How Does ISO 45001 Differ From ISO 45003?
It's important to clarify the distinction between ISO 45001 and ISO 45003, as organisations often implement both.
ISO 45001 is a comprehensive occupational health and safety management system standard. It covers all workplace hazards, both physical (machinery, chemicals, ergonomic factors) and psychological (work-related stress, burnout, workplace harassment).
ISO 45003 is a narrower, specialised standard focused exclusively on managing psychosocial risks and promoting mental wellbeing at work. It provides detailed guidance on identifying and controlling psychosocial hazards such as workload, job control, organisational change, and interpersonal conflict.

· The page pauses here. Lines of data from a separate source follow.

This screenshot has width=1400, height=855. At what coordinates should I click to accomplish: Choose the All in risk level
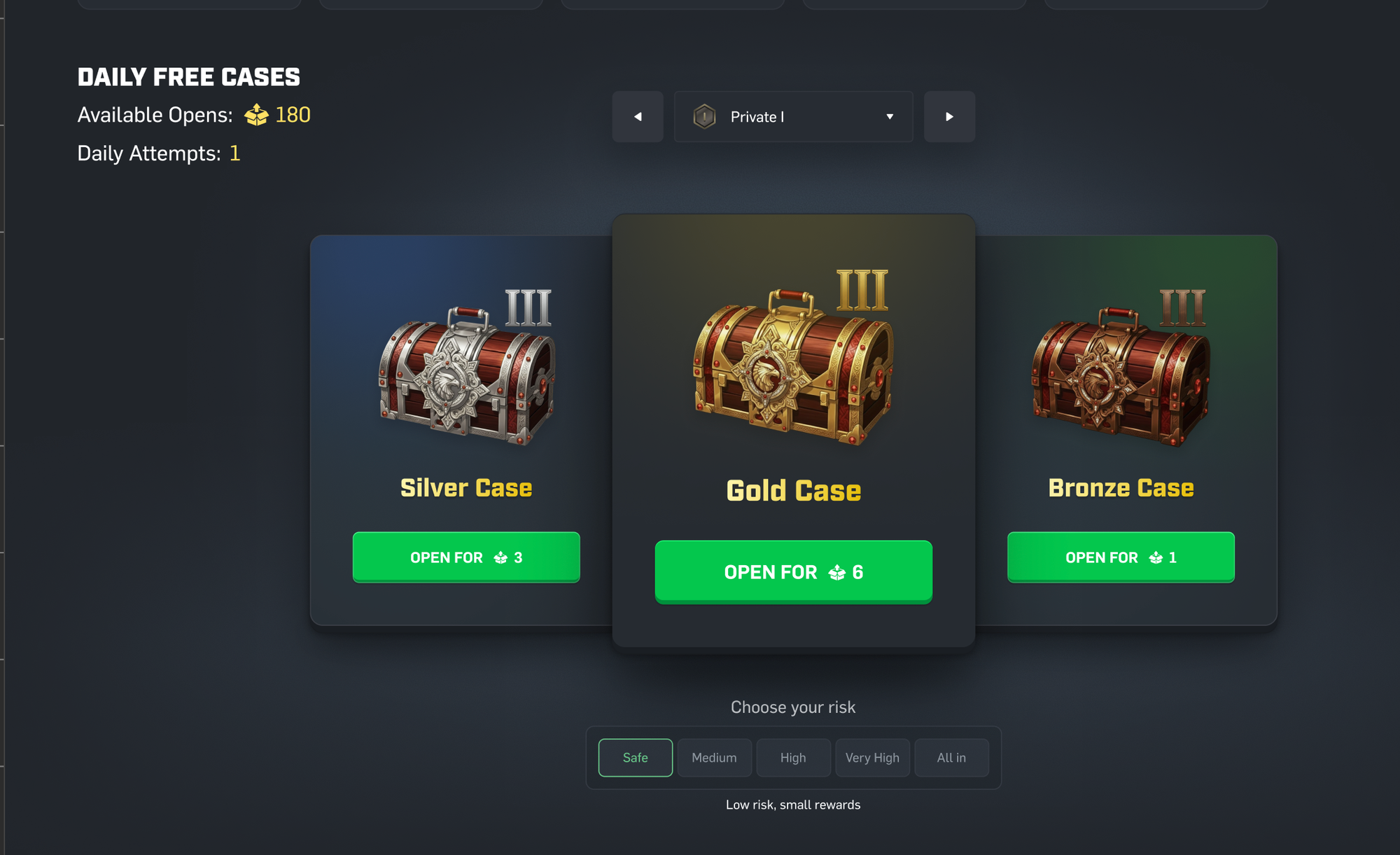[x=951, y=758]
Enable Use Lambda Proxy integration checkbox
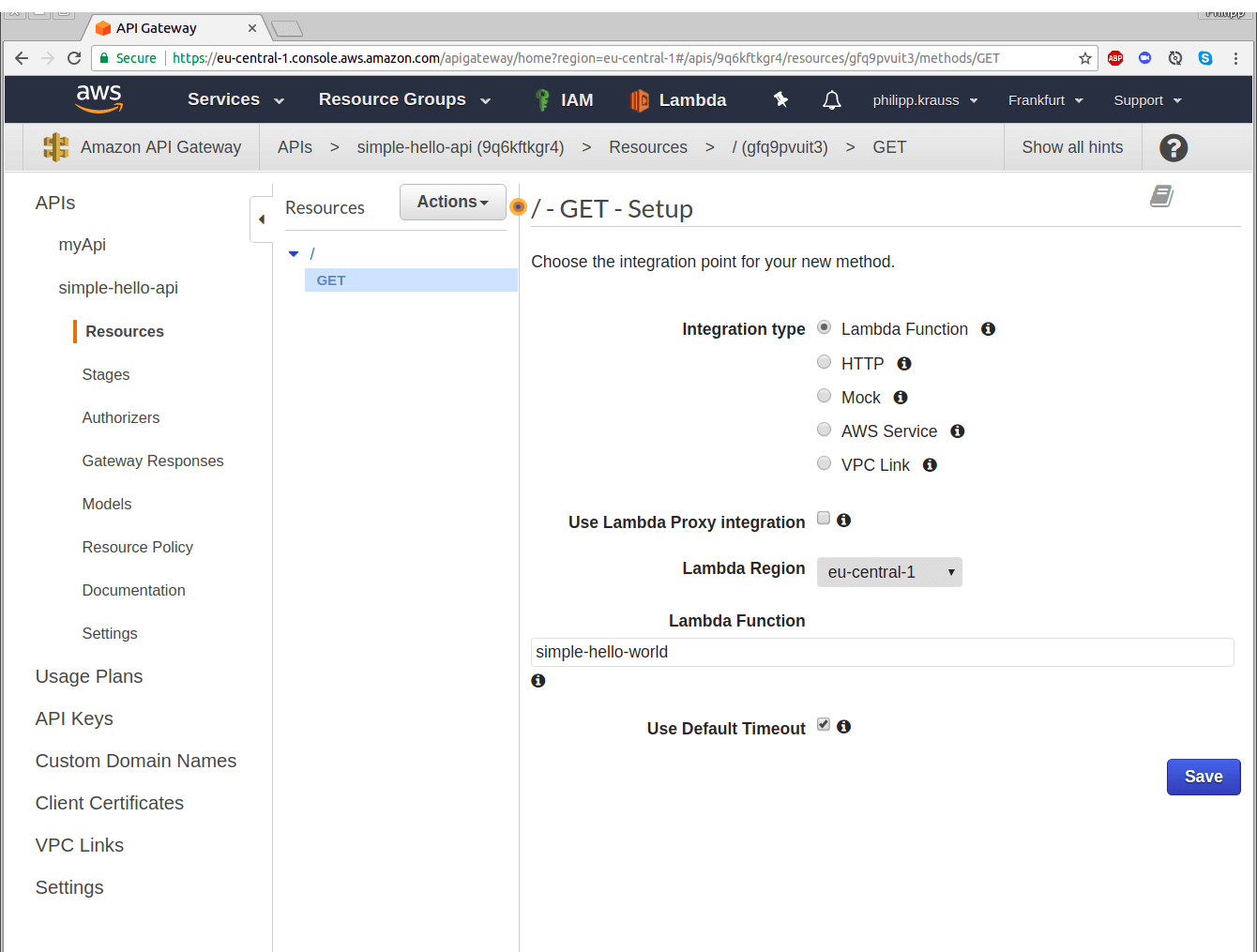The image size is (1257, 952). point(824,519)
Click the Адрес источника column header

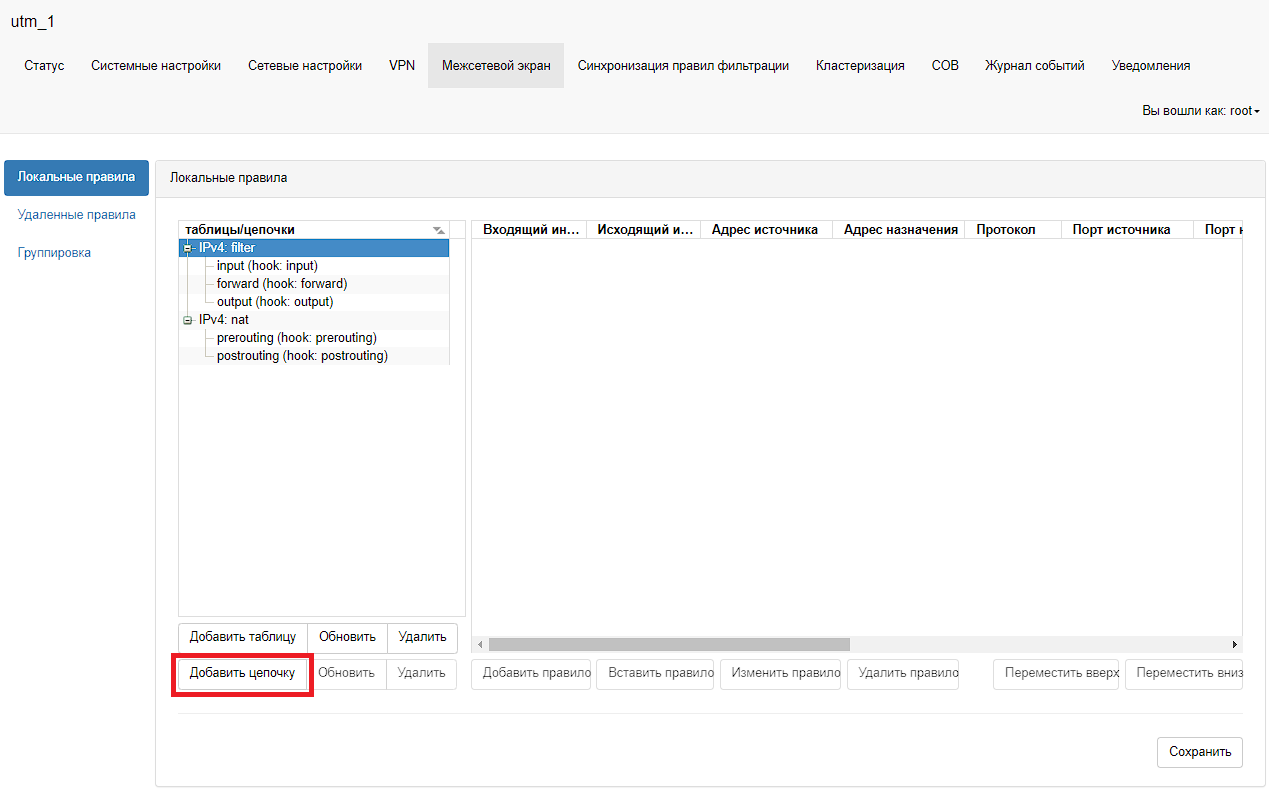[x=764, y=230]
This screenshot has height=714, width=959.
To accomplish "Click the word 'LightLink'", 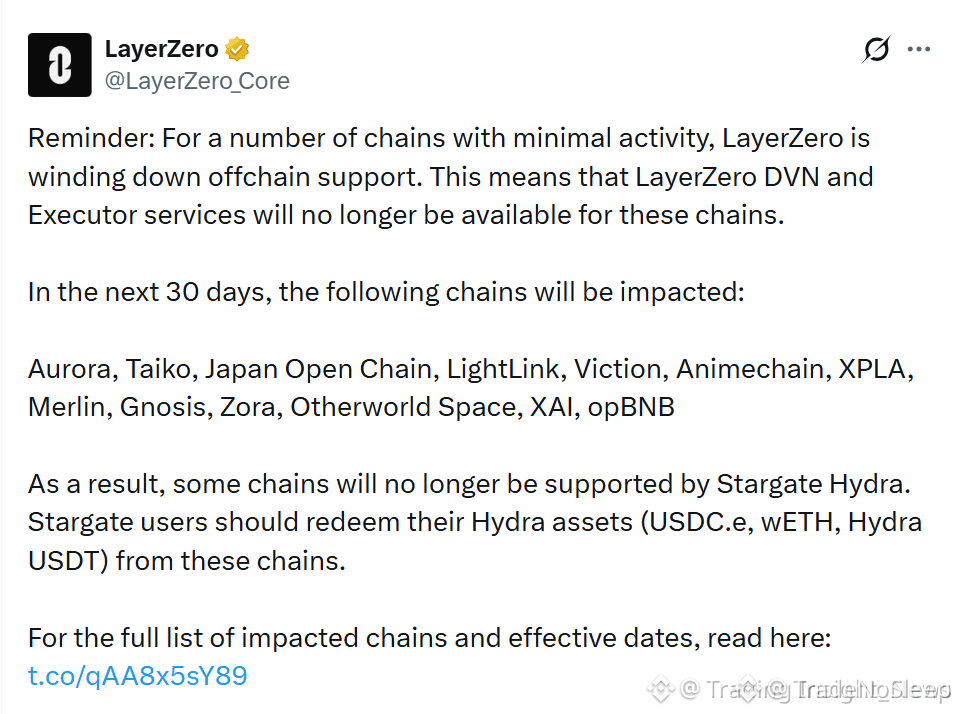I will click(x=503, y=369).
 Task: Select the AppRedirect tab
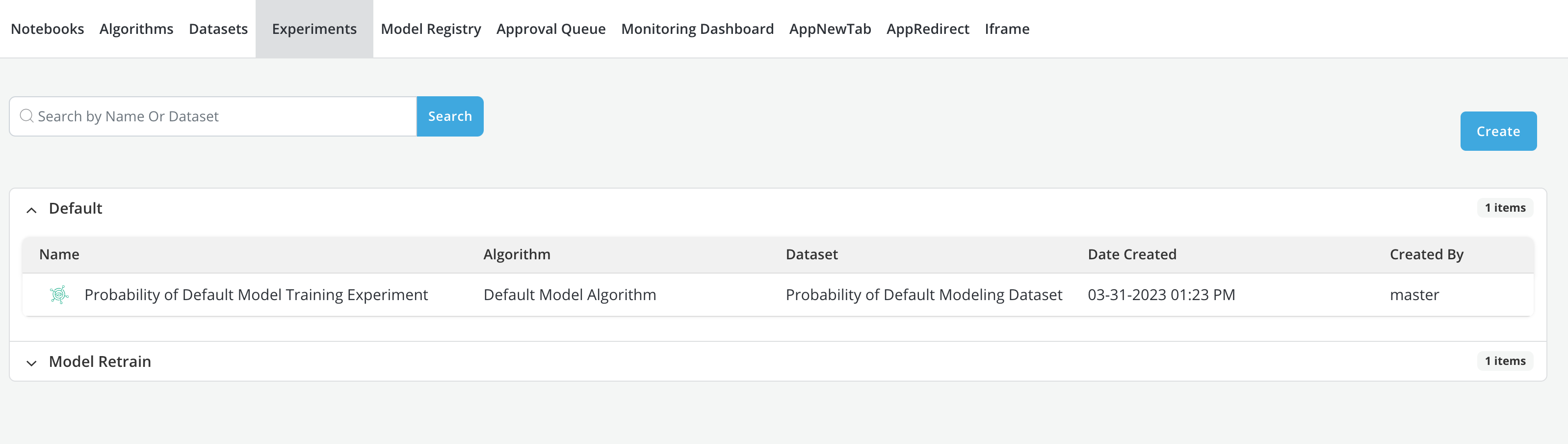(x=927, y=29)
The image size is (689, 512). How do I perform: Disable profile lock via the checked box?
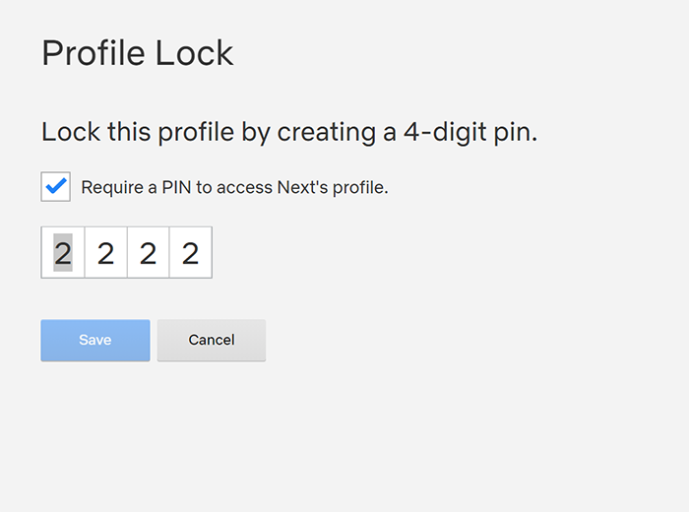pos(55,186)
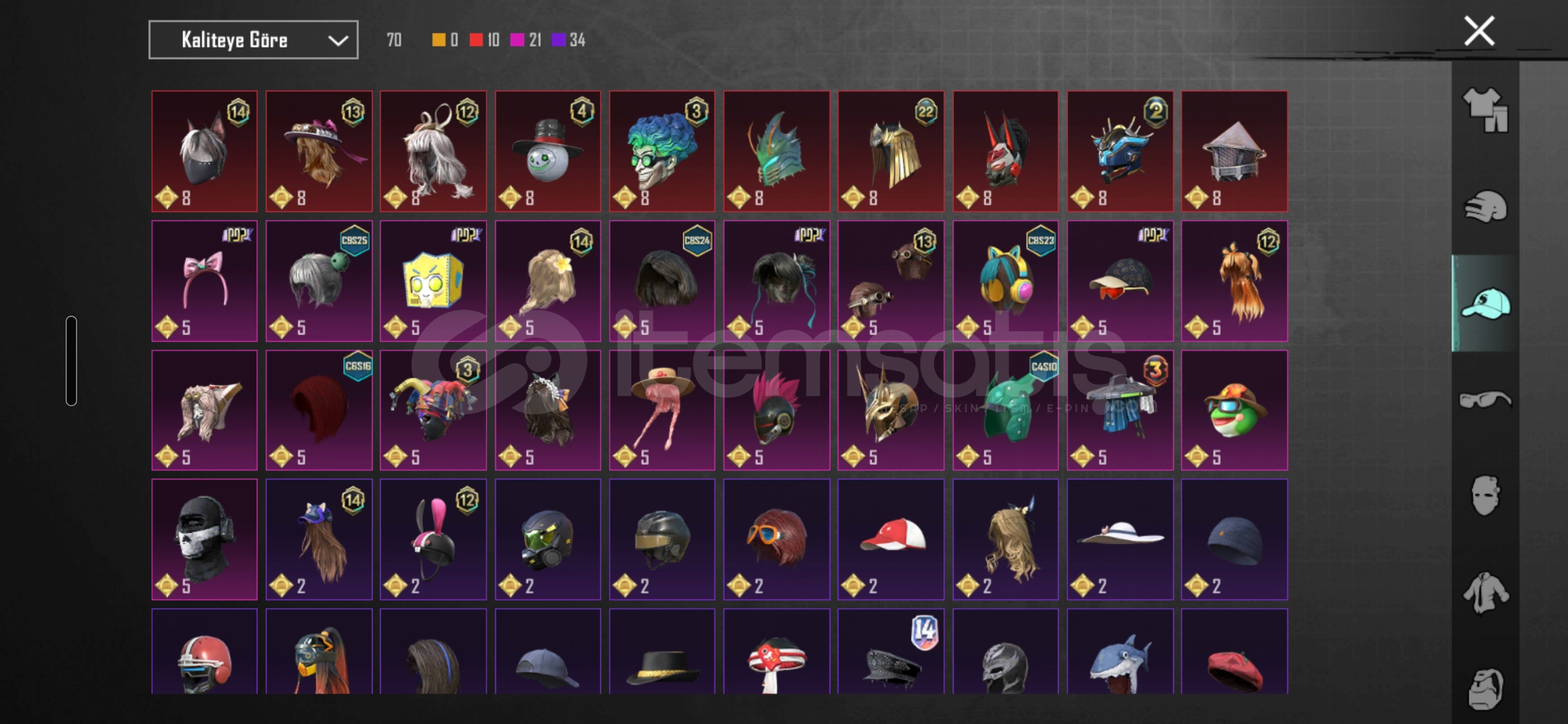Open the Kaliteye Göre sort dropdown
Screen dimensions: 1568x724
253,40
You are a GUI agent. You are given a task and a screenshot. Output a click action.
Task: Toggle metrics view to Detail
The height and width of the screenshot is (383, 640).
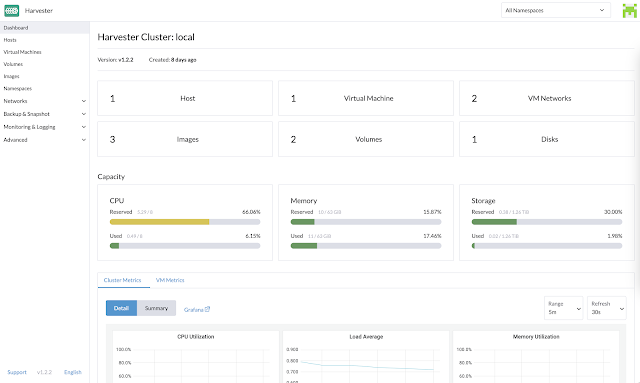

In practice, ISO 45001 is the broader framework; ISO 45003 is a targeted supplement that organisations use to address the human and psychological dimensions of occupational health and safety. Both standards require evidence collection, but the types of evidence differ. Whilst ISO 45001 demands evidence across all hazard types, ISO 45003 is specifically concerned with psychosocial hazard data.
This article focuses on ISO 45001 and how modern tools like SolasOS can automate evidence collection, particularly for the psychosocial and human aspects that are increasingly critical to compliance and workplace safety.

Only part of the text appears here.